WorkCompCentral reported this morning that the California Department of Insurance (DOI) advised the Workers' Compensation Insurance Rating Bureau (WCIRB) that its proposed "informational filing" for pure premium rates was closer to an interim rate filing and would require a public hearing before disclosure.
The WCIRB wants to inform its member companies, and the public, that rates in the Golden State should go up about 40% after being depressed for years despite rate filings in the past 3 years seeking successive increases - all of which had been denied by the Schwarzenegger Administration led DOI and former Insurance Commissioner Steve Poizner (who ran unsuccessfully for Governor in this last election).

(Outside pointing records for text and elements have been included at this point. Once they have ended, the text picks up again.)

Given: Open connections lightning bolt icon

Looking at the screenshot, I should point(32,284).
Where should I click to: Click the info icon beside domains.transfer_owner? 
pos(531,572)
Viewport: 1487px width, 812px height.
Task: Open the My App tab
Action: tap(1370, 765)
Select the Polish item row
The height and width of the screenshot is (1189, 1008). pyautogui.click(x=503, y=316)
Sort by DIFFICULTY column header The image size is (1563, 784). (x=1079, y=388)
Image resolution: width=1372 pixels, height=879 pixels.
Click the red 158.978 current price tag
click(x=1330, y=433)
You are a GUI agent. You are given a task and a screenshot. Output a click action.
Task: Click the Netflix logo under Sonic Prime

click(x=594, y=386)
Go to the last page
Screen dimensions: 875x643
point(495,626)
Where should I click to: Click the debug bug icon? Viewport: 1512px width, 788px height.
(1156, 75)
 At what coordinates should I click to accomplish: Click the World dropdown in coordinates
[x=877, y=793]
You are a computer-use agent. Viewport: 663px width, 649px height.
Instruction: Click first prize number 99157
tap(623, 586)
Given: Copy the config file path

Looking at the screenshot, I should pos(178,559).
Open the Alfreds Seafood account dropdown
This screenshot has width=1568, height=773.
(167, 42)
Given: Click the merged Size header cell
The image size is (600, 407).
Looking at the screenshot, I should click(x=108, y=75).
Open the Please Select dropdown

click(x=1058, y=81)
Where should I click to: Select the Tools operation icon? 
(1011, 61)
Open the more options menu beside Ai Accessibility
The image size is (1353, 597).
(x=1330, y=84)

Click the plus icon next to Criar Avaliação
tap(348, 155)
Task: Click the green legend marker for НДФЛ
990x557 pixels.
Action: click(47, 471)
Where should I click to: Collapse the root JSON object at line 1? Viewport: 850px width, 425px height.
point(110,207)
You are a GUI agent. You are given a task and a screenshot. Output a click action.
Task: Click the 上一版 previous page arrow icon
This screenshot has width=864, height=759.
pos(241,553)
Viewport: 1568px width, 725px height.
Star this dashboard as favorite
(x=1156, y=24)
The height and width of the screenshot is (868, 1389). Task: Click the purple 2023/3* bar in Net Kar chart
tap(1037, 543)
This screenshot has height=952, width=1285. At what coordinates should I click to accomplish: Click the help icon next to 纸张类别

But really folks, does any of this matter? Rate filings are advisory in nature any how ... and with the national combined ratio now running 115%, is it any wonder that rates eventually will head skyward, and rather dramatically?
The DOI in California (and in many states) has become just a political system rather than a regulatory body. The job of the Insurance Commissioner is to get re-elected, not so much to regulate the insurance industry in any responsible manner.
The bottom line is that rates must go up, and are heading up by most responsible and disciplined carriers, though not in the fashion the WCIRB is proposing. Ultimately rates, and premiums, will accelerate because the long tail nature of claims eventually catches up to cash flow from premiums. Unemployment takes an unusually hard toll on work comp carriers as associated payroll, that drives premium income, is way down.
Though the industry is still showing a good surplus, that can't last long as claims from years past start eroding reserves.
Eventually we will see some meteoric increases in premiums, and perhaps another "reform" agenda?